Skin care suffers misinformation breakout

Illustration by Lauren Bonnar

In the digital age, both content creators and companies misinform consumers on how to care for their skin.

With the increase of content creators on YouTube and other wannabe skin care experts online, finding reliable skin care information is as difficult as finding a needle in a haystack.

Clean beauty is often not clean.

“The messaging behind clean beauty products isn’t regulated either, a brand can claim anything it wants about its supposedly clean/green/sustainable products,” said Lauren Balsamo, Cosmopolitan’s deputy beauty director in a May 24, 2021 article.

Despite the fact that clean beauty is expected to be free of harmful chemicals within a certain formula, there is no definition of “clean” when it comes to cosmetics and it has primarily become a term used in marketing, according to an Aug. 26 Buzzfeed article.”

For the public, it's especially important to pay attention to those claims.

According to the Skin Cancer Foundation website, regular use of sunscreen can reduce your chance of melanoma by 50%. Skin Cancer Foundation is an organization that says it provides medically reviewed information regarding skin according to its website

Dealing with misinformation becomes increasingly important in regards to chemicals put in sunscreens.

Sunscreen has proven to be a frequent victim of misinformation, specifically between chemical-based sunscreens and physical sunscreens.

According to a March 21, 2021 Healthline article, chemical sunscreens work by absorbing UV rays, physical sunscreens block UV rays.

This has been explained again and again by content creators. 

However, viewers must watch out for who’s really telling the truth and who could be spreading misinformation.

One content creator on YouTube who is qualified is Dr. Shereen Idriss. With more than 300,000 subscribers, Idriss takes time to talk through beauty and skin care routines on her channel.

In her March 2021 YouTube video, she explains common myths perpetuated by  sunscreen brands and their own marketing ploys.

Different SPF levels in sunscreens can be deceiving, Idriss said during the video.

“More than SPF 50. Once you reach around SPF 100, it’s a false sense of security,” Idriss said.

SPF is a measure of how long it takes for protected skin to become burned compared to unprotected skin, according to the U.S. Food and Drug Administration (FDA) SPF webpage. 

But, the FDA said SPF does not relate to the amount of time spent in the sun.

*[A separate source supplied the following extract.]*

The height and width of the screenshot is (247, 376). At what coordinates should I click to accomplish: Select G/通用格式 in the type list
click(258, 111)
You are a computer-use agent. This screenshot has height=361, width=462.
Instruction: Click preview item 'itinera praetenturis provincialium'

Rather, SPF relates to how much ultraviolet light is exposed to the skin. On top of misconstruing the truths of SPF, some sunscreen companies use misleading terminology.

“Reef-friendly doesn’t mean anything, in the sense that it is not a regulatory term by the FDA,” Idriss said. 

“Reef-friendly” or “Reef-safe” are terms typically used to identify sunscreens that do not contain oxybenzone and octinoxate, which are two common UV-blocking chemicals that some studies have shown to have detrimental effects on reefs.

Dr. Jennifer Lin, an assistant professor of dermatology at Harvard Medical School, told Harvard Health Publishing in a Feb. 15, 2021 article that the sunscreen ingredient oxybenzone gets bad press because of a study on rats that found it may interrupt hormones. Lin explained it would take someone 277 years to get the same dose as used on the  rats.

Influencers tend to dictate which products consumers use. We can all be susceptible to a 26-year-old influencer with perfect skin telling us what products they use.

Some creators are qualified dermatologists, while others are not only living a lie as wannabe-skin-product influencers, but are also doing a disservice to every single one of their followers.

The average person would be none the wiser, as content creator credentials can be masked simply by your computer screen.

Unless someone proves on camera that they are qualified, why are you listening?

That is the question skin-care fanatics must ask themselves before blindly purchasing.